Il a aussi estimé que le processus de dialogue national, lancé en décembre dernier par le Président Salva Kiir, s’il s’avère inclusif, libre et transparent, pourrait aider à créer les conditions d’un retour de la paix dans le pays. 

Le délégué a en outre déploré et condamné les incursions armées et les menaces contre le personnel humanitaire et la MINUSS, ainsi que les violations de l’accord sur le statut des forces. 

Il a enfin appelé à la création du Tribunal mixte pour le Soudan du Sud, afin de juger les auteurs des crimes et autres exactions sur les populations civiles, et a encouragé les autorités sud-soudanaises à prendre toutes les mesures nécessaires pour le déploiement immédiat de la force de protection régionale.
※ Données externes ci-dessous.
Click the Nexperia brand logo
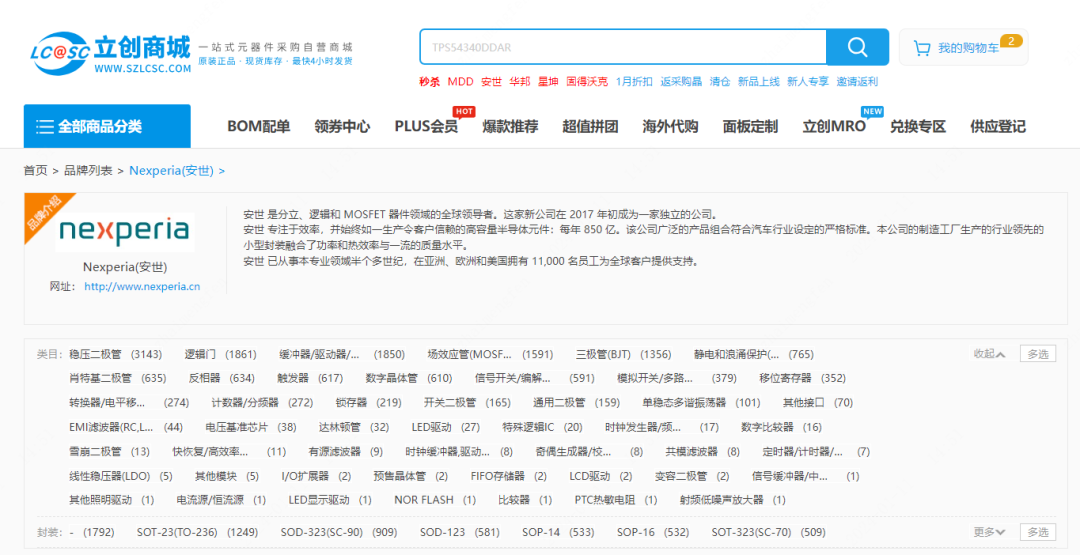[x=124, y=231]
M. KORO BESSHO (Japon) a déclaré qu’en plus des 22 millions de dollars que son pays avait annoncés en janvier dernier en faveur du Soudan du Sud, une somme additionnelle de six millions serait débloquée pour répondre à l’appel lancé par le Secrétaire général de l’ONU pour faire face à la famine dans le pays. 

Il a averti que pour que cette aide soit efficace, il faudrait qu’elle atteigne ceux qui sont dans le besoin.  Il a de ce fait déploré les nombreuses entraves à l’action humanitaire au Soudan du Sud, appelant le Président Salva Kiir à prendre des mesures pour y remédier.  

Le représentant a par ailleurs souhaité que le dialogue national, annoncé par le Président, soit véritablement inclusif et transparent.  Il a aussi annoncé que le Japon envisageait de fournir un appui aux initiatives de paix venant de la base par le biais du Programme des Nations Unies pour le Développement (PNUD). 

Il a enfin appelé à des progrès dans le déploiement de la force de protection régionale au Soudan du Sud.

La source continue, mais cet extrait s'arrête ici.